TRECHO DA PÁGINA =
A ruptura ocorreu em 1979, momento desfavorável para a presença estadunidense na região, por causa do segundo aumento abrupto da cotação do petróleo e da invasão do Afeganistão pela União Soviética. Mesmo nos dias atuais, a aproximação política entre a administração norte-americana e a iraniana, a despeito de inúmeras tentativas, não se viabiliza. A questão é uma das heranças do período bipolar.

 

Entre o advento da denominada Revolução Iraniana, movimento de feitio teocrático e antiocidental, e a Segunda Guerra do Golfo, em que houve a defenestração do ditador Saddam Hussein no Iraque, o país passou por um desgastante conflito de quase uma década – o do Irã-Iraque (1980-1988) – e, em face das características geopolíticas de seu entorno, desenvolveu um polêmico programa nuclear, considerado de matiz belicista aos olhos de parte do arco norte-atlântico, embora divulgado de forma interna como científico e pacifista.

TAREFAS PROPOSTAS =
1 – Copie do trecho sobre o Irã a parte que vai de "A ruptura ocorreu" até "do período bipolar.", incluindo estas últimas palavras.
2 – Segundo o trecho sobre o Irã, por quanto tempo durou a guerra entre Irã e Iraque?

MATERIAL FORNECIDO =
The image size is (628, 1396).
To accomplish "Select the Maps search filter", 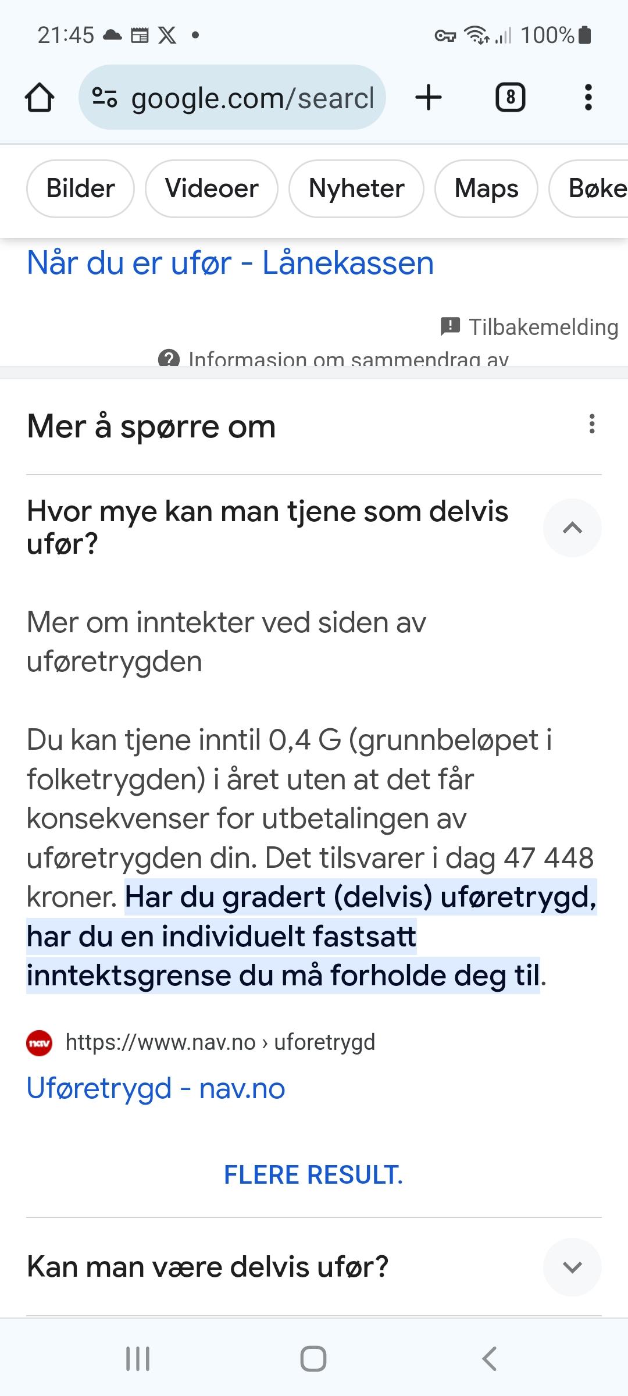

RESPOSTAS POR TAREFA =
1 –
A ruptura ocorreu em 1979, momento desfavorável para a presença estadunidense na região, por causa do segundo aumento abrupto da cotação do petróleo e da invasão do Afeganistão pela União Soviética. Mesmo nos dias atuais, a aproximação política entre a administração norte-americana e a iraniana, a despeito de inúmeras tentativas, não se viabiliza. A questão é uma das heranças do período bipolar.

2 – Quase uma década, de 1980 a 1988.